Heute werden erneut die Segel gesetzt. Der Gegner kommt wieder aus Liga eins und heißt Brighton & Hove Albion, wieder sind es 720 Km, nur die Zahl der Grimsbarians wird noch größer sein. Der daheimgebliebene Rest wird ab 15:15 Uhr die Pubs in Grimsby füllen oder an der Mündung des Humber sitzen und zum Klabautermann beten. Für Halbfinale, Fisch und eine bessere Zukunft.

Mit dir fing alles an

Haben jetzt mal „Die Figo-Affäre“ auf Netflix geschaut. Die Hoffnung, kein Hochglanz-Porträt mit Drohnenflügen über Anwesen und Superzeitlupen zu sehen („Kroos“, „Schweinsteiger“), wurde nicht zerstört. Mehr noch: Wer glaubt, nur ein Retro-Dokument für Nostalgiker präsentiert zu bekommen, wird eines Besseren belehrt.

Die Doku schafft den Transfer zwischen den Anfängen Florentino Pérez‘ und dessen heutigen Super-League-Ambitionen. „Luis, mit dir fing alles an“, ist ein wichtiger Satz in den 100 Minuten, die durchaus aus weniger hätten sein können. Figo ist dabei das Instrument, um die Verhältnisse in Spanien wieder gerade zu rücken. Die eigentlichen Protagonisten sind in ihrem Streben nach Macht Egomanen, lügen und hintergehen. Und inmitten dieser auch medialen Schlacht reißen die alten Fragen nach Identität auf. In Madrid handeln sie wie die Schergen Francos, in Barcelona basteln sie hochemotional an neuen Helden der Unabhängigkeit. Dabei rückt auch Pep Guardiola als bester Freund Figos in ein interessantes Licht.

In Summe lohnt sich der Klick also, weil die Doku vom gängigen Schema des Porträts Abstand nimmt und stattdessen Systeme offenlegt, die den heutigen Transferwahn gleich miterklären.

Schicksal, also los!

Warum wir englische Fußballkultur lieben? Klar, da gibt es die bekannten Dinge wie das biblische Alter gewisser Stadien oder die angemessene Huldigung ehemaliger Spieler. Und klar haben auch der ein oder andere Pie mit aufgetauten Innereien oder die Spontanität für strophenlange, äußerst humorvolle Gesänge dazu beigetragen. Hin und wieder war man auch froh, dass ein blanker Oberkörper dem Dresscode entsprach. Doch was wir wirklich lieben, sind diese kleinen, aber sehr feinen Unterschiede in der Einstellung zum rein Sportlichen.
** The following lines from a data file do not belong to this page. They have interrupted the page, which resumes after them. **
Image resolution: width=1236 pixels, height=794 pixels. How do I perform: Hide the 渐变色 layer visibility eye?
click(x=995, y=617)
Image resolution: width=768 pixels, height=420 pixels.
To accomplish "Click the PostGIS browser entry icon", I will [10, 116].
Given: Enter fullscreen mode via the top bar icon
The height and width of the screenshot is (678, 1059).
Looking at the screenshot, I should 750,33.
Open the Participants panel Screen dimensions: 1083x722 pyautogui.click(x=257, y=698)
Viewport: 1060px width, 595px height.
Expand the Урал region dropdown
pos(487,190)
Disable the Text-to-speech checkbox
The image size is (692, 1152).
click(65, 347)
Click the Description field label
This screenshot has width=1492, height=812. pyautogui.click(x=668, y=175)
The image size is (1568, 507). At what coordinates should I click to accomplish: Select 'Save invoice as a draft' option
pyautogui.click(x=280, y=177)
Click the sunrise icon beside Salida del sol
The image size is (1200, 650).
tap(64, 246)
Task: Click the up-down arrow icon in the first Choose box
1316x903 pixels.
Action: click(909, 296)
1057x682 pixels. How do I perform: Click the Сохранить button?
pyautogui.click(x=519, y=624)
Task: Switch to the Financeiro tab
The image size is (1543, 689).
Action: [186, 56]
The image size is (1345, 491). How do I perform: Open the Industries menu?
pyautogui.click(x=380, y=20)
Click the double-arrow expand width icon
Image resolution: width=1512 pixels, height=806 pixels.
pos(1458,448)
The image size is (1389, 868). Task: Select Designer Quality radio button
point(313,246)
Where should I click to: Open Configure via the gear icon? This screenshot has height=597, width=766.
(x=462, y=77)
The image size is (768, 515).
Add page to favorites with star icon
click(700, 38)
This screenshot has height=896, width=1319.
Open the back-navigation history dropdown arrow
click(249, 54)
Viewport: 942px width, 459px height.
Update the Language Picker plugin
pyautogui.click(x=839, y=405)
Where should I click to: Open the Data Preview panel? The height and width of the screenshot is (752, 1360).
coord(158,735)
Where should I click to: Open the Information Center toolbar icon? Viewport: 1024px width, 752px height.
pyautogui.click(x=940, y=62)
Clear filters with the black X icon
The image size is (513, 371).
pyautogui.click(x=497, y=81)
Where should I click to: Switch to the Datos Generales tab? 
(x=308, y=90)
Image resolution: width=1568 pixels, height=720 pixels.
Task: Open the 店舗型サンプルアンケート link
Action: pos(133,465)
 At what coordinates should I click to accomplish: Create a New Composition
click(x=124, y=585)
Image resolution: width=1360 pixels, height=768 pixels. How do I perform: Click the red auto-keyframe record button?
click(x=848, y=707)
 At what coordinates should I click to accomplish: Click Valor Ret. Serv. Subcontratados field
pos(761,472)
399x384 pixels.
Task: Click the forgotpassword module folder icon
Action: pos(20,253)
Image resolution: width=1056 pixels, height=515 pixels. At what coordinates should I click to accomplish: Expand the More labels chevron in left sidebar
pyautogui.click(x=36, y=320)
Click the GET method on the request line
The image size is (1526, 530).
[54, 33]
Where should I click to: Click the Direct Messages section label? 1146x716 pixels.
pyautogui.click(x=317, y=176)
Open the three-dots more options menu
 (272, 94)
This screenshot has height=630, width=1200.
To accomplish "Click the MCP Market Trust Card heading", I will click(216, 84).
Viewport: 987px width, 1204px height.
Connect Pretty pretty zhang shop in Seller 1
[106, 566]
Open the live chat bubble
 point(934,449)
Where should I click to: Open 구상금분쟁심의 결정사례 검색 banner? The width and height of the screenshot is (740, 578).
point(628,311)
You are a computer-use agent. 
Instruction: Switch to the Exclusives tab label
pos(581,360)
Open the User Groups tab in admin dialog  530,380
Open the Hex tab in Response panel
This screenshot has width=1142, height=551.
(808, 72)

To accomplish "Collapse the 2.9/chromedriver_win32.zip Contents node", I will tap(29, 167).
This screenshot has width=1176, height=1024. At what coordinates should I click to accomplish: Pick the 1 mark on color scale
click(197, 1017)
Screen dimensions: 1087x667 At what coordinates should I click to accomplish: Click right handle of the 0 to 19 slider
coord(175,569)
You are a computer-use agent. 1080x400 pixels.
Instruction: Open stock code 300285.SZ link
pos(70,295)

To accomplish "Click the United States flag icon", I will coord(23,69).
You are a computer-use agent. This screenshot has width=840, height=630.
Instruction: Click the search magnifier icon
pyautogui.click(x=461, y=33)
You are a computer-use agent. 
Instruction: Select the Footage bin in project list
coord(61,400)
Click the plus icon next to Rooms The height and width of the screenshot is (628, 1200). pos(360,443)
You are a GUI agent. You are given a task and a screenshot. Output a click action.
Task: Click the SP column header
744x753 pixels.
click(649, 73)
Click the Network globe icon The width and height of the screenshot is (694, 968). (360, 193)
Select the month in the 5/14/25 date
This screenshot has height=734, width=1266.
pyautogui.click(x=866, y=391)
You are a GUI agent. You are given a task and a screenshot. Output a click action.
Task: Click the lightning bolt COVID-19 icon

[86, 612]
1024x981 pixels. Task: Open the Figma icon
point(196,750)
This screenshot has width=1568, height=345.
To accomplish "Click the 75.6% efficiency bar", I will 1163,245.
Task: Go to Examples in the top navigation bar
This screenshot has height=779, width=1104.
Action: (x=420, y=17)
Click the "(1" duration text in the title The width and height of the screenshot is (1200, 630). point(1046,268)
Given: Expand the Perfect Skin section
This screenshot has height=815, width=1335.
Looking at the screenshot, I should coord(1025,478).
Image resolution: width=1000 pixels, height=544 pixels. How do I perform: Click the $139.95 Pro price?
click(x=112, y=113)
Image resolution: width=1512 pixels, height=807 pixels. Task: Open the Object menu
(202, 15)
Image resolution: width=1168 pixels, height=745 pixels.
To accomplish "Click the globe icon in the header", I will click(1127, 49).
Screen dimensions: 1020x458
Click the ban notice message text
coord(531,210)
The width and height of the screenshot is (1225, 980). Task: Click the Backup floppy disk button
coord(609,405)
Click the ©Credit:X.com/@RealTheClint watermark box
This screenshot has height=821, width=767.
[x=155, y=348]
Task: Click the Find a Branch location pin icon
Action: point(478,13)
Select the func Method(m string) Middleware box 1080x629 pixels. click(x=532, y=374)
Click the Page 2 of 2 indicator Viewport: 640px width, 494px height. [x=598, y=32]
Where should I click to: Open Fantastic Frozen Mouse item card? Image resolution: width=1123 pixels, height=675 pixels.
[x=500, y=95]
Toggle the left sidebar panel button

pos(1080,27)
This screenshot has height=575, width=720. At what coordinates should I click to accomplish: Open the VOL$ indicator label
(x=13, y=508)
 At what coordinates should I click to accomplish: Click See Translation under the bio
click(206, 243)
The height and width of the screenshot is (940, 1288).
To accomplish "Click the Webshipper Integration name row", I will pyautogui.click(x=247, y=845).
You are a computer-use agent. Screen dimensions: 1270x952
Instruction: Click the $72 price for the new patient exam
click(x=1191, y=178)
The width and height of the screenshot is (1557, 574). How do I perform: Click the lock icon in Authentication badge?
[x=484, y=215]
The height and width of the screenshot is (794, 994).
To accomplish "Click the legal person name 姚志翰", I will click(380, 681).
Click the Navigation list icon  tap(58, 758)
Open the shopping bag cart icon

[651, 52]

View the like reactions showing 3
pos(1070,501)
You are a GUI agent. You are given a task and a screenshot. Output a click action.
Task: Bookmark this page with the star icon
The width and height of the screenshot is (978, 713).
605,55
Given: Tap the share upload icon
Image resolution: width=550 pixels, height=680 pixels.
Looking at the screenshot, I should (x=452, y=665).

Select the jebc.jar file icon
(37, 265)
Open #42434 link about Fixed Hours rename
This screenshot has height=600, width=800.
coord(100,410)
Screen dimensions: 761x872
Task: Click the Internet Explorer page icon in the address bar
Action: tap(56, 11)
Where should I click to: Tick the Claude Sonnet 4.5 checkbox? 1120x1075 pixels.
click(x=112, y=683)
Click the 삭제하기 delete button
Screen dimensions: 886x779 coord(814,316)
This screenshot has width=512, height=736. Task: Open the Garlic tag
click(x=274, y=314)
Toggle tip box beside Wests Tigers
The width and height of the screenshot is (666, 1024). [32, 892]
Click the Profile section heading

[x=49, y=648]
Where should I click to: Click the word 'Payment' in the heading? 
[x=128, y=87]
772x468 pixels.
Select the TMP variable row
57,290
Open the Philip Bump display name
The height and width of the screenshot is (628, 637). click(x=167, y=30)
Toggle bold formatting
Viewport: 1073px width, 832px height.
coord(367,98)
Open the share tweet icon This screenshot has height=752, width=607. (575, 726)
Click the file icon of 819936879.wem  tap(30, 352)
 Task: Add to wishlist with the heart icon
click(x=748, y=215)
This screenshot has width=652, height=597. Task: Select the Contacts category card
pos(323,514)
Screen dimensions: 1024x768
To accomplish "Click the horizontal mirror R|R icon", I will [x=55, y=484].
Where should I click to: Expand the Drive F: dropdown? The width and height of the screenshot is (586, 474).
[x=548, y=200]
(Foto: Schottische Furche; Barnet F.C., 2012)

Als zum Beispiel gestern Everton im FA Cup auf Boreham Wood traf, erinnerten wir uns an ein längeres Gespräch mit zwei Villa-Fans in The Manor Tavern, einem Pub im Birmingham. Da ging es nämlich um genau das Thema, welches gerade abgepfiffen wurde: es ist Pokal und ein Erstligist empfängt (!) einen Fünftligisten. Der Tausch des Heimrechts konnte keine Diskussion auslösen, weil das für die zwei jungen Männer völlig absurd klang. Warum das Heimrecht tauschen? Was hat das mit Fairplay zu tun? Was will der Kerl von uns? Und dann beginnt man sich völlig abzuarbeiten daran, dass der kleinere Verein doch eh schon im Nachteil sei und dessen Kasse auch mal richtig schön voll würde und dass so manche Kleinstadt oder gar Provinz das „Spiel des Jahrzehnts“ bekämen. Natürlich haben die beiden verstanden, was wir meinten, doch das Verständnis für diesen Modus war gen null. Schwer zu beschreiben, außer vielleicht damit, dass man gefühlt von zwei Boxern angeschaut wurde, die einem nur durch Blicke mitteilten: „Schicksal, also los.“

Und da machte es dann doch Klick, worin so mancher Unterschied besteht. In England herrscht seit jeher – und vielleicht stammt das auch aus früher Rugby-Geschichte, als so manches Feld keine Begrenzung hatte und der Ball schonmal von Dorf zu Dorf getrieben wurde – diese banale Sicht auf das Abrufen von Leistung: Es ist egal, ob du vor vor 50000 oder 500 Leuten, bei Nebel oder Flutlicht, vor upper oder working class spielst. Und das ist weder Parole, noch Floskel. Abseits von Ball und Körper sind alles andere natürliche Gegebenheiten, die keinen Einfluss auf Sieg oder Niederlage haben. Deshalb konnten uns die beiden Villans auch nicht folgen. Tausch des Heimrechts? Was soll das? Es gibt keine gesetzten Teams, es wird gelost, bei Unentschieden gibt es ein Rückspiel. Das ist schließlich der FA Cup und nicht der Mickey Mouse Cup (League Cup). Am Ende gibt es eine grüne Wiese und du musst dich wehren. Und wenn du als Fünftligist zum Erstligisten reisen musst, ist das eben so. Everton bleibt schließlich Everton, darum geht es. Deswegen kam den beiden auch der Gedanke an Losglück- oder pech etwas komisch vor.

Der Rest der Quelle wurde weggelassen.